*** Opening Extract provided ***

Most countries (63–84%), except in the European & Others Region, reported that the Ministry of Health procured pesticides for malaria control at central level (Table 3). Fewer countries in the African and Asia-Pacific regions reported central-level pesticide procurement for arboviral diseases (23–57%) and other vector-borne diseases (41–55%) (Table 3). The presence of central-level procurement does not mean that all vector control insecticides were procured that way. In 50–75% of countries there were other agencies or authorities apart from the central-level procuring agency, that procured pesticides for vector control (Table 3). These agencies or authorities, as reported by 69 countries, were local authorities, the private sector, donor-funded projects, and ministries other than health (Table 4). In the African Region, the private sector and donor-funded projects (e.g. the U.S. President’s Malaria Initiative) were the most commonly reported procuring agencies apart from the Ministry of Health. Local authorities were the most common procuring agencies besides the central Ministry of Health in the Asia-Pacific and Latin American & Caribbean regions, reported from 48 and 67% of countries, respectively (Table 4). In 22% of responses, procurement was centralized only; in 20% of responses, procurement was decentralized only; and in 58% of responses, procurement was both centralized and decentralized.

Table 3 Procedures for procurement of vector control insecticides
Table 4 Agencies other than the national-level health ministry that procured vector control insecticides

WHO routinely evaluates vector control products, and publishes recommendations on approved products [17]. In 81–87% of countries in the African and Asia-Pacific regions, procurement by the central-level Ministry of Health was restricted to those products that have been recommended by WHO (Table 3). However, products that were procured by other agencies at decentralized level were less commonly restricted to WHO recommendations in most regions (35–76% of countries) (Table 3).

*** Closing Extract provided ***
*** Opening Source information ***

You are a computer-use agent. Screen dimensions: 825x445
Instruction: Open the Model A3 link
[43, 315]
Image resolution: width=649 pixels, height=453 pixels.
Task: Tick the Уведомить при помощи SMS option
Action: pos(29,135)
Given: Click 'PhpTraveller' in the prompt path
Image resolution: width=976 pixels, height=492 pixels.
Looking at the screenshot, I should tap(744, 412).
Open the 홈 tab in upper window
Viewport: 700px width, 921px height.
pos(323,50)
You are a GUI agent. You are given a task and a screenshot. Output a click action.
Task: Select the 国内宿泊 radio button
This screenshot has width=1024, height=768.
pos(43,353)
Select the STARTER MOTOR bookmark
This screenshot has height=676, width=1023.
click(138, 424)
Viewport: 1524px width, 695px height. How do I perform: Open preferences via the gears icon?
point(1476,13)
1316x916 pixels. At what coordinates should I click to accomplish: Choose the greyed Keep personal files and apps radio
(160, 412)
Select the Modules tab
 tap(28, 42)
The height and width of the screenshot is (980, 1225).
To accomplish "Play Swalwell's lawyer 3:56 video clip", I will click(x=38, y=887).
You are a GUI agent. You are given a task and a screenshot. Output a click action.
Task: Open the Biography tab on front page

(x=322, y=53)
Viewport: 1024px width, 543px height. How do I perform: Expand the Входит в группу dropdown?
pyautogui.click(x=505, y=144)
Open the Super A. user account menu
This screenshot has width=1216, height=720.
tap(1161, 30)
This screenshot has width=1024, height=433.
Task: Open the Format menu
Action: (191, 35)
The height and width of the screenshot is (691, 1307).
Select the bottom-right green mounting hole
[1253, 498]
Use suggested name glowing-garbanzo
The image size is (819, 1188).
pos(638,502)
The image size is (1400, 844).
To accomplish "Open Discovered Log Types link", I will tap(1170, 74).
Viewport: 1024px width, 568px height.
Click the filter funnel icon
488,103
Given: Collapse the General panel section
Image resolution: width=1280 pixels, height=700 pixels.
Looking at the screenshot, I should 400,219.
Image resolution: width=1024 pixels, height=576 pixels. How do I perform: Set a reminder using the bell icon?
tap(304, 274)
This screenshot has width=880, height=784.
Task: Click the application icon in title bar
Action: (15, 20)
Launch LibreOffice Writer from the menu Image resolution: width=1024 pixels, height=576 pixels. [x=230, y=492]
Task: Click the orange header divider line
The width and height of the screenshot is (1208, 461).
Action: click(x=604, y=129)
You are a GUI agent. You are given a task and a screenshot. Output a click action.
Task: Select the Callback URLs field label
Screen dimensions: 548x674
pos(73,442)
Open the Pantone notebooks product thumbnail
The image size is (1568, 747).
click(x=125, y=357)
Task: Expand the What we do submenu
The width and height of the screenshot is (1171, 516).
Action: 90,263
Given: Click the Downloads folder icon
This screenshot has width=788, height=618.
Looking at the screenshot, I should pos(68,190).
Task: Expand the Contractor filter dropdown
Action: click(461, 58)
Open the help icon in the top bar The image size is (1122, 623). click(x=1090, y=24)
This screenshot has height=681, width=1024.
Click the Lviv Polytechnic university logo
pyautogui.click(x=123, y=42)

*** Closing Source information ***

What you need to do:
1. Reproduce the stretch of the procurement passage from "WHO routinely evaluates" through "countries) (Table 3).".
2. According to the procurement passage, what percentage of responses reported procurement that was both centralized and decentralized?
3. List the agencies or authorities that the procurement passage says 69 countries reported as procuring pesticides for vector control apart from the central-level procuring agency.

Task solutions:
1.
WHO routinely evaluates vector control products, and publishes recommendations on approved products [17]. In 81–87% of countries in the African and Asia-Pacific regions, procurement by the central-level Ministry of Health was restricted to those products that have been recommended by WHO (Table 3). However, products that were procured by other agencies at decentralized level were less commonly restricted to WHO recommendations in most regions (35–76% of countries) (Table 3).

2. 58%

3.
local authorities
the private sector
donor-funded projects
ministries other than health